**DOCUMENT EXTRACT**
5. Add the rest of the ingredients except for the herbs and onions, increase the heat, and stir fry until most of the liquid in the pan has evaporated, and everything’s nice and aromatic. Taste, and add a little more cayenne pepper if you don’t think it’s spicy enough, and soy sauce for saltiness.

6. Remove the pan from the heat, cover with a lid or large plate or cling film, and ignore it for an hour. This gives all the flavours time to zsusz together.

7. In this time, make your hummus. This is very easy, and there are two methods:

Method one involves draining and rinsing your chickpeas, placing them in a large bowl with all the other ingredients and probably a mugs worth of warm water, and blending until it looks like hummus. Add more water or olive oil if it’s too thick. Simples.

**DATA**
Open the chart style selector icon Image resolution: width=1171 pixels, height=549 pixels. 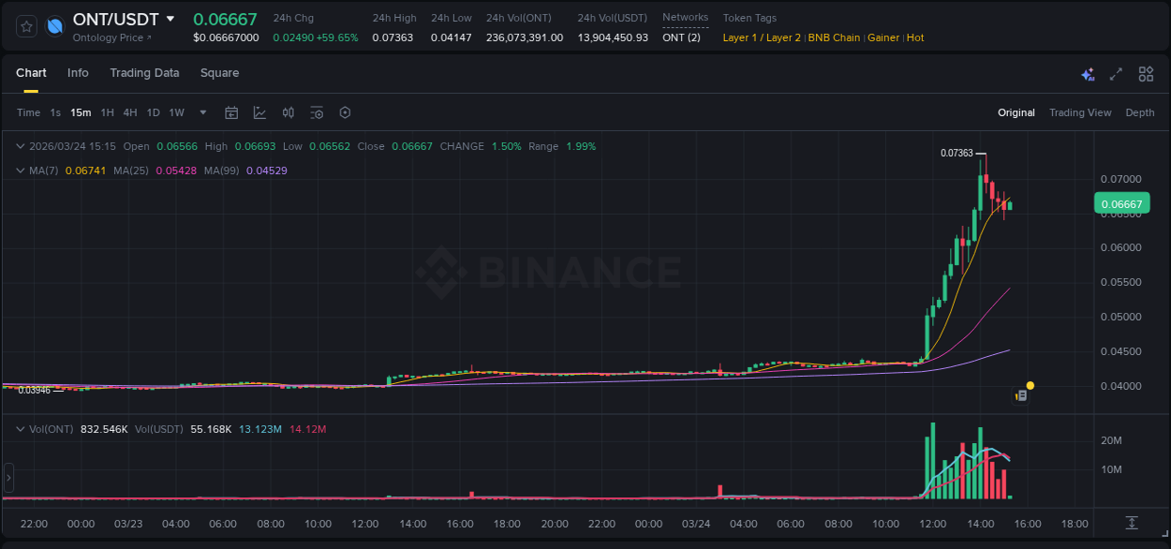coord(259,112)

**PROBLEM 1**
In the recipe excerpt, what should you add if the hummus made by method one is too thick?
**PROBLEM 2**
Write the next part of the recipe excerpt, picking up after its final sentence.

**ANSWER 1**
More water or olive oil.

**ANSWER 2**
Method two is basically the same thing, but for insane perfectionists such as myself. This method aspires to create the smoothest hummus there ever was, and so devotees of this method may choose to spend a short/long while peeling the chickpeas before commencing with the rest of the recipe. It’s really not hard, you definitely get into the swing of it after a while, by the end I could just pick a chickpea up with two fingers, squeeze it, and it would just pop out of its little jacket very neatly indeed. I had two jolly boys to keep me amused while doing so, and I would recommend some form of entertainment for the rest of you.

I’ve just remembered that I also put a can of butter beans I had languishing at the back of my shelf in the hummus. These didn’t need peeling, and were a delicious addition.

8. Now we reheat the lamb. Pour enough cold water over the mince to cover it, and put it back on a medium-low heat. Cook, stirring occasionally, until the water begins to simmer. Taste and add soy sauce as necessary. If it’s still not spicy enough, some tabasco or sriracha or equivalent can enter into the equation at this juncture. Continue to cook until the mixture has become dry again.

9. Stir through the herbs and spring onions.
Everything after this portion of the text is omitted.